EyesDecide allows you to perform qualitative analysis by giving you realtime instant replays of individual viewers’ gaze, mouse and scroll behaviour. You see the screen as they saw it, and you can follow individual users as they explore a page. You can use the replay controls to check order of fixations and dwell time so you know the context for their behaviour.
You’ll notice that users behave differently. Some move methodically through the page, others jump around. Some people read carefully, others skim and come back if interested. Once you’ve captured a range of typical behaviour patterns you’ll usually have insight into the design features that are giving users headaches.
You can do a quick and dirty qualitative analysis with your colleagues or a small panel of users in minutes, and iterate your design rapidly.
A quantitative analysis produces hard numbers – what percentage of users saw feature “X”? The accuracy of these numbers depends on the sample size and the strength of the result. For example, in a relatively simple comparison of two product images you may find a strong preference for one design within 10-20 views: If you have a 90/10 split, you can probably stop testing. If your results come in at 50/50, you might want to go up to 50 views to find small differences.
A very complex page or viewing task may generate much more varied behaviour and uncertain results. For example, a given a cluttered shelf placement image you might be looking at time to find a particular product.

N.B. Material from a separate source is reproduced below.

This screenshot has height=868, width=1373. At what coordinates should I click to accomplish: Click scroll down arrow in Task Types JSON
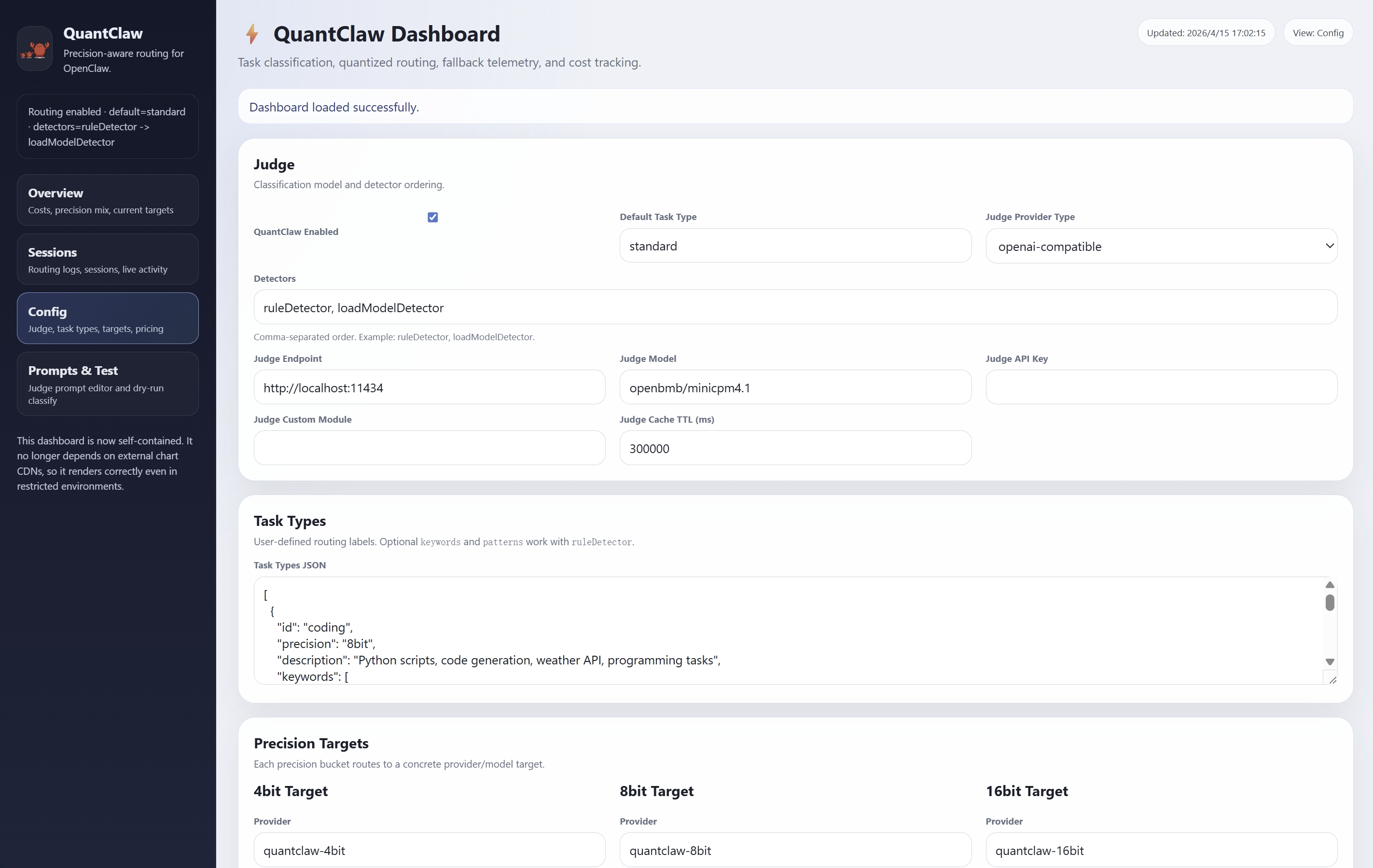coord(1330,661)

It could take 30-50 views to be confident that one product design is easier to spot than another.
When comparing two or more variants you’ll usually need to divide your viewers between the different images. Create one study for each variant and compare results.
The other consideration when recruiting viewers to your study is the success rate. While EyesDecide does not charge you for unsuccessful viewings, you may incur a cost to recruit participants. In addition, you may not be able to control how many recruits actually attempt the study and it’s possible to overshoot.
The success rate with EyesDecide varies depending on three factors:
- The motivation and familiarity of your viewers
- Any control you have over the computer or location used
- Your ability to screen-out viewers who do not meet all the criteria
These factors will be affected by the method you use to recruit viewers.
If you set up a desk for user-testing in a good environment with bright lighting and bring people to the desk, you will have a high success rate (80-90%). Similarly, with colleagues who are familiar with EyesDecide and have a suitable working environment, you will get 80%. An environment free from distractions, a good computer and Chrome already installed removes many of the hurdles.
If you have your own panel of regular at-home users who are familiar with viewing studies on EyesDecide, again your success rate will be high (80%+). We have a similar rate of success our internal panel.
First-time users are occasionally a bit confused. User-testing labs who are able to set up a good system and screen-out users with glasses, get success rates of 70% or better. It can help to ask users to practice on a different image before viewing the real thing – this increases success rates by about 10-20%.
Recruiting first-time users at home is more difficult, primarily because it is difficult to screen for correct web-browser, non-mobile and other criteria, such as having a webcam and not wearing glasses. Of those who meet the viewing criteria, between 50% and 70% will record a successful viewing. Viewers who are not successful are usually sitting in a dark room, talking on the phone, or otherwise distracted and not participating correctly.
If you do not screen viewers, they are poorly motivated, or they are suspicious of your invitation, as many as 50% will simply decline to participate. Therefore, the recruitment strategy is very important. You may want to engage a reputable panel provider.
- For quick and dirty qualitative checks for design problems: 5-15 colleagues or ordinary real users, get results in minutes. 80-90% success rate.
- Looking for a specific design problem on a webpage: 10-20 views, should be 24 hrs.
- For a robust qualitative check on a complex webpage: 20-30 views
- For a simple quantitative question (e.g. total dwell time, time-to-look): 20-30 views
- For a complex quantitative analysis of multiple factors with high inter-viewer variability: 50 views per experimental condition*
* For example, if you have 2 advert image variants and you need to control to exclude positioning effects, you may need to test 4 screen locations; 2 variants x 4 locations = 8 conditions. 50 views x 8 conditions = 400 views.